Expecting to be back, but I'll let you know.   Thanks.  -Varda

Syd's picture
Syd

Varda,

I am so sorry to have missed this post.  Have been away for a while and come back to search for your Borrowjadinsky and find you have gone all commercial on me.  Anyway, that was no mean feat and you can be very proud of yourself.  Now that the summer is over, I guess so is the market?  Do you have plans for next year or will we be invited to the opening of  a Bread Obsession bakery in the near future?

All the best Varda,

Syd

varda's picture
varda

Hi Syd,

Long time no hear.   Yes Carlisle market is over.   I did some fancy cross marketing :) by putting out a piece of paper for people to sign up for my email list.    My biggest customer this week for my bake to order business is someone who put her name on my list at the market weeks ago and just resurfaced with a huge (for me) order.   I start in a small winter market in January, and then I hope a much bigger one in March.   As for an actual bakery?   Hah.   I think I'd have to hire an actual baker to make it go.   But I am getting a consultation from the local chamber of commerce next week.   Hope they will help clear up the muddle.  

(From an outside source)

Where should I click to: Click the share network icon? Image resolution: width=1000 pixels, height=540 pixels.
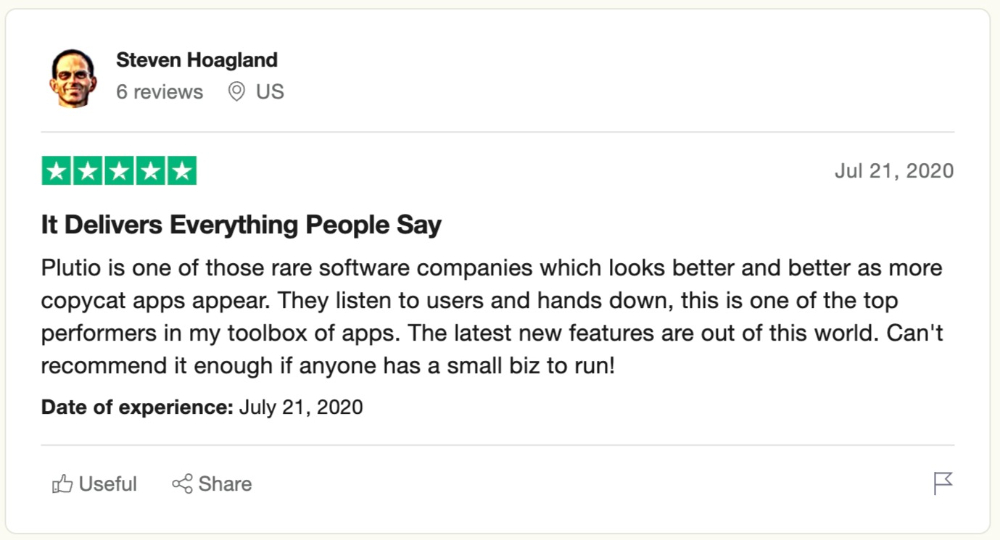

As for the Borodinsky.   I held a tasting for my little business a few weeks ago.   The hands down favorite was the Chocolate Borodinsky, which I have continued to make pretty much exactly as posted.   The next week, over half my bread orders were for Borodinsky.    I worked from morning to night, exhausted my supply of chocolate rye malt, and got completely sick of making it.   So apparently my customers just can't get enough of that Russian Rye.   Have you made it?   If so, be careful who you offer it to.

Nice to hear from you Syd.

-Varda

Syd's picture
Syd

Varda,

That is all very exciting and I wish you the best with your new venture.  I shall have to check in more frequently to see how you are doing.  :)

Haven't tried the Borrowdinsky, yet but might give it a shot this weekend.  Not sure where I will get chocolate malt, though.